• [Task requirements] Copy the data below line for line, without changing anything. Omit the pictures from your copy.

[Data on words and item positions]
-- Begin --

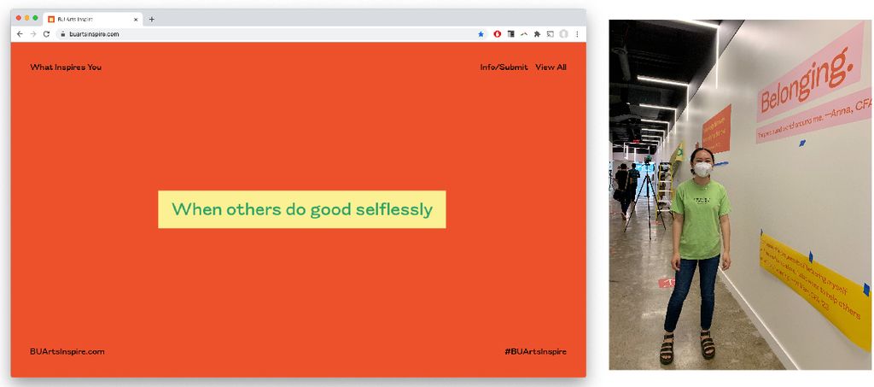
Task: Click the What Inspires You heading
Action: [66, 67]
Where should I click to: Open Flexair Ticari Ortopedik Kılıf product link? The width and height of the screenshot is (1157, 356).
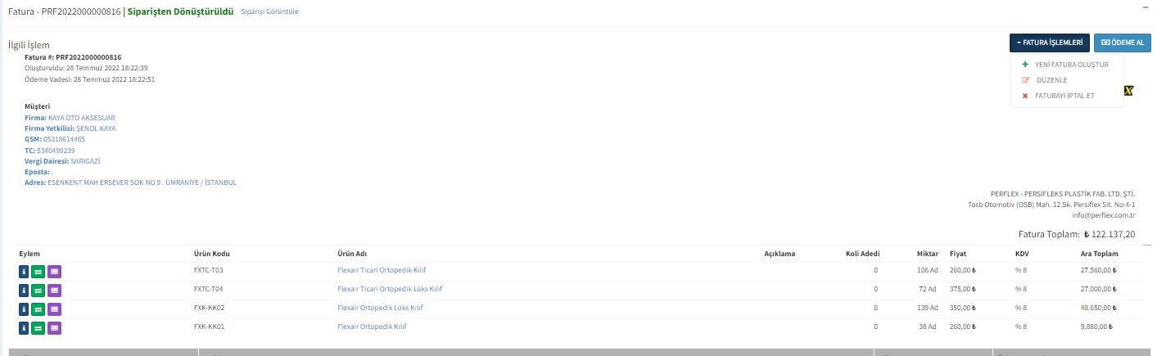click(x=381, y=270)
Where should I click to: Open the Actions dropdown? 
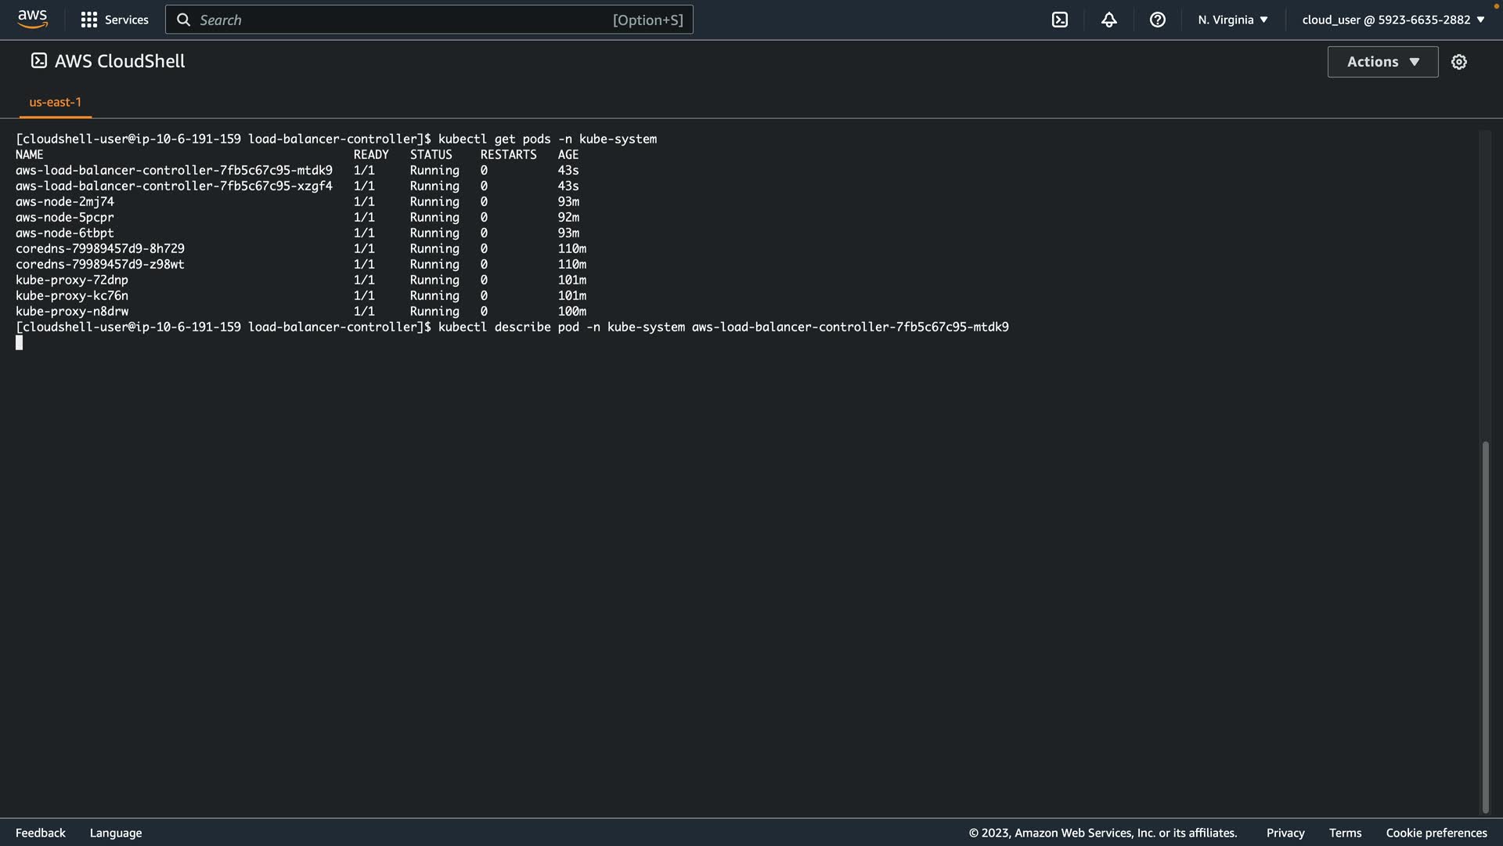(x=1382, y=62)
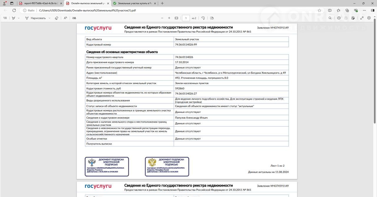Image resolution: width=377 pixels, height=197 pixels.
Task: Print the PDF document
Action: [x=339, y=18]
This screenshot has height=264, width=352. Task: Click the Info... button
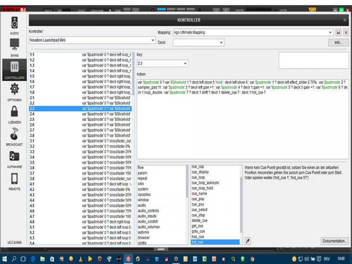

-- End --

• [Solution]
Task: Click the What Inspires You heading
Action: [66, 67]
Where should I click to: Open Flexair Ticari Ortopedik Kılıf product link? The width and height of the screenshot is (1157, 356).
click(x=381, y=270)
Where should I click to: Open the Actions dropdown? 
(x=1382, y=62)
Image resolution: width=377 pixels, height=197 pixels.
Task: Print the PDF document
Action: [x=339, y=18]
This screenshot has height=264, width=352. Task: Click the Info... button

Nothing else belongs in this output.